Exhibit 99.8

September 22, 2004

The Connecticut Light and Power Company
107 Selden Street
Berlin, CT 06037


     Re:       The Connecticut Light and Power Company
               First and Refunding Mortgage Bonds

Ladies and Gentlemen:

             I am Assistant General Counsel of Northeast Utilities
Service Company ("NUSCO"),a service company affiliate of The Connecticut
Light and Power Company (the "Company"), and have acted as counsel to
the Company in connection with the issuance and sale to the public of
$150,000,000 aggregate principal amount of its 4.80% First and Refunding
Mortgage Bonds, 2004 Series A, Due 2014 ("Series A Bonds") and
$130,000,000 aggregate principal amount of its 5.75% First and Refunding
Mortgage Bonds, 2004 Series B, Due 2034 ("Series B Bonds"; together with
Series A Bonds, the "Bonds") pursuant to an Underwriting Agreement dated
September 13, 2004 between CL&P and Barclays Capital Inc. and J.P.

- Job 1:
Please copy out, unchanged, everything in the records below from the line containing "Task: Increase hours" down to the line containing "[x=70, y=351]", including both of those lines.

- Dataset rows:
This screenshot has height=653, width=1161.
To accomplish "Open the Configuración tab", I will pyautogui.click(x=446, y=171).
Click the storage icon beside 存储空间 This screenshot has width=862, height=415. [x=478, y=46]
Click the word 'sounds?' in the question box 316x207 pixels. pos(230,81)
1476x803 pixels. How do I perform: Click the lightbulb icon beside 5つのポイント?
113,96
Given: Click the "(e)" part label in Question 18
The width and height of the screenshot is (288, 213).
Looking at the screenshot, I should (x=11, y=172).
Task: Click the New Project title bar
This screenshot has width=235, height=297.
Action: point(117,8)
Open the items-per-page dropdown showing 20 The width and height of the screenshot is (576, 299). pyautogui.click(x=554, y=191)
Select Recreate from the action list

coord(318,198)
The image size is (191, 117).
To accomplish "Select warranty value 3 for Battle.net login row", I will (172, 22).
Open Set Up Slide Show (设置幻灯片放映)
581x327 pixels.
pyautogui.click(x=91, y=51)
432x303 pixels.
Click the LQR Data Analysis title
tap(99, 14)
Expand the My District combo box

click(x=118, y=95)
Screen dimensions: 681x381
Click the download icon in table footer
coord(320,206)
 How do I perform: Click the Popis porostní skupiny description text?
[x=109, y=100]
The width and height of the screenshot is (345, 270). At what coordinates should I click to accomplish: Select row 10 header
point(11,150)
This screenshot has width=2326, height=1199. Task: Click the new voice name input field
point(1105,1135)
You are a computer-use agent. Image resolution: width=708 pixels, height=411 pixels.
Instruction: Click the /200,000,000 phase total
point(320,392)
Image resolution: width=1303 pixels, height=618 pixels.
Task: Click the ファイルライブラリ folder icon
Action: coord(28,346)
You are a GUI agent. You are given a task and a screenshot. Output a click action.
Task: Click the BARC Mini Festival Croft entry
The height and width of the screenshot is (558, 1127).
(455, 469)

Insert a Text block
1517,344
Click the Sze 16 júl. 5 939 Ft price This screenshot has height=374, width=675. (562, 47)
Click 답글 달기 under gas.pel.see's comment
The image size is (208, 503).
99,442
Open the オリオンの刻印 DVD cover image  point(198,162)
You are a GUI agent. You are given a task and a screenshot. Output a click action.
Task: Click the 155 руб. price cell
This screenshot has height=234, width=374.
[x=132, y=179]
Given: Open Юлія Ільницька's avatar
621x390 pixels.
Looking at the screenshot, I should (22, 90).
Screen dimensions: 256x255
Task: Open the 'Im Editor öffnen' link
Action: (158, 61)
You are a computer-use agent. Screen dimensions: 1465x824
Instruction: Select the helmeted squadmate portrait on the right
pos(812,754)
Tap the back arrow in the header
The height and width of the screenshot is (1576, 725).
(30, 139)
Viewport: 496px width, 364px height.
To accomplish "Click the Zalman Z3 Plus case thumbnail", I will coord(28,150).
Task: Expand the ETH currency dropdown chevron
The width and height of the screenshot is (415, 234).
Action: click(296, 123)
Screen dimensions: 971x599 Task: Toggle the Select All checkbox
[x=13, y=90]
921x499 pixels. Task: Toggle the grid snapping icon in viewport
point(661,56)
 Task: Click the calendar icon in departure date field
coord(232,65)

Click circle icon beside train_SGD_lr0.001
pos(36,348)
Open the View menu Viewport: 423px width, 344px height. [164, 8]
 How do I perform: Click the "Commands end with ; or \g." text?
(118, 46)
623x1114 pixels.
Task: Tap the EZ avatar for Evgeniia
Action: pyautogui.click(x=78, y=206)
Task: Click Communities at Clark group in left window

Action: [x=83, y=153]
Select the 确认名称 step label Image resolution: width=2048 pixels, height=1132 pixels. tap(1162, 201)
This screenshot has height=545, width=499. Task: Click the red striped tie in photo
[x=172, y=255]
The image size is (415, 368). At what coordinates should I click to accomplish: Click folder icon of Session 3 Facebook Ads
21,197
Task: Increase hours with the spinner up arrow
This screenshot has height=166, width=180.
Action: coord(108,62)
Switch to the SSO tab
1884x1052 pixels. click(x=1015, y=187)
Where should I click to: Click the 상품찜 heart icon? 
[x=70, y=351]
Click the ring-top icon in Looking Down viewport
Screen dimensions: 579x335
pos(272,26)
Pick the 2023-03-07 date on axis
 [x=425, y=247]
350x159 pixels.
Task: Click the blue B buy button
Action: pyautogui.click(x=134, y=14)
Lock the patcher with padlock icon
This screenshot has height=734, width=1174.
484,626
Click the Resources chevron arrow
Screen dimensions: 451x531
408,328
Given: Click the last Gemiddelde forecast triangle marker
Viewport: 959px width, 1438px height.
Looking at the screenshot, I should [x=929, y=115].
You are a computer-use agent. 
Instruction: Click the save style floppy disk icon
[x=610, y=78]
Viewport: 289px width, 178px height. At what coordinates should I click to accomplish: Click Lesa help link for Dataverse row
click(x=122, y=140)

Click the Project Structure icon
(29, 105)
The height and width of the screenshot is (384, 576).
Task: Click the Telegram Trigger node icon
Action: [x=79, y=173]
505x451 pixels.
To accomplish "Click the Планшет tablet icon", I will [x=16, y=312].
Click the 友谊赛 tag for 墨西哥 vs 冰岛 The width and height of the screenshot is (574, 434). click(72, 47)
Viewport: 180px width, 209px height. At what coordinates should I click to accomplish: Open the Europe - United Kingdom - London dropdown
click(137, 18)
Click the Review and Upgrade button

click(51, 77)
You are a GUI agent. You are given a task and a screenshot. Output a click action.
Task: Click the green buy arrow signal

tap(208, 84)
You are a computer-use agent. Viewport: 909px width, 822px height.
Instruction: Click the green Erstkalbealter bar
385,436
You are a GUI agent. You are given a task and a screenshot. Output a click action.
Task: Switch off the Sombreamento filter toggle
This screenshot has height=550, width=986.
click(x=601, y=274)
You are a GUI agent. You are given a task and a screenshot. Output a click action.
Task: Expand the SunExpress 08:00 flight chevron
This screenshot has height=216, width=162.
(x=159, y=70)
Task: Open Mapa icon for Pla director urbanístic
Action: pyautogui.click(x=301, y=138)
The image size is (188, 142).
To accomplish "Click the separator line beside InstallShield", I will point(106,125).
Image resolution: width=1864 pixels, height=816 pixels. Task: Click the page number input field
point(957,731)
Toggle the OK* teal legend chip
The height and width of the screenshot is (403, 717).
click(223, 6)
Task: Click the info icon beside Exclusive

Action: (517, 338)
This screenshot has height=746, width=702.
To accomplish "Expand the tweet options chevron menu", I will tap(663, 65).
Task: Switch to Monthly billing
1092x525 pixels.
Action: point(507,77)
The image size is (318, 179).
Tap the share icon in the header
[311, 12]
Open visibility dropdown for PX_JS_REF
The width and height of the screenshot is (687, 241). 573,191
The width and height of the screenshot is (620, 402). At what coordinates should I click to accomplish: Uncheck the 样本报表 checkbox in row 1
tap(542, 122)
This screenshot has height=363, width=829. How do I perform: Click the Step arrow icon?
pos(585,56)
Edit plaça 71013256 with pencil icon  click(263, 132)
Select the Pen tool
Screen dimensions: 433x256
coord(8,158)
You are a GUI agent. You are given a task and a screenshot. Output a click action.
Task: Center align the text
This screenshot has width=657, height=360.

- Job 2:
List every short name that the opinion letter defines in quotation marks.

- Correct response 1:
Task: Increase hours with the spinner up arrow
This screenshot has height=166, width=180.
Action: coord(108,62)
Switch to the SSO tab
1884x1052 pixels. click(x=1015, y=187)
Where should I click to: Click the 상품찜 heart icon? 
[x=70, y=351]

- Correct response 2:
NUSCO
Company
Series A Bonds
Series B Bonds
Bonds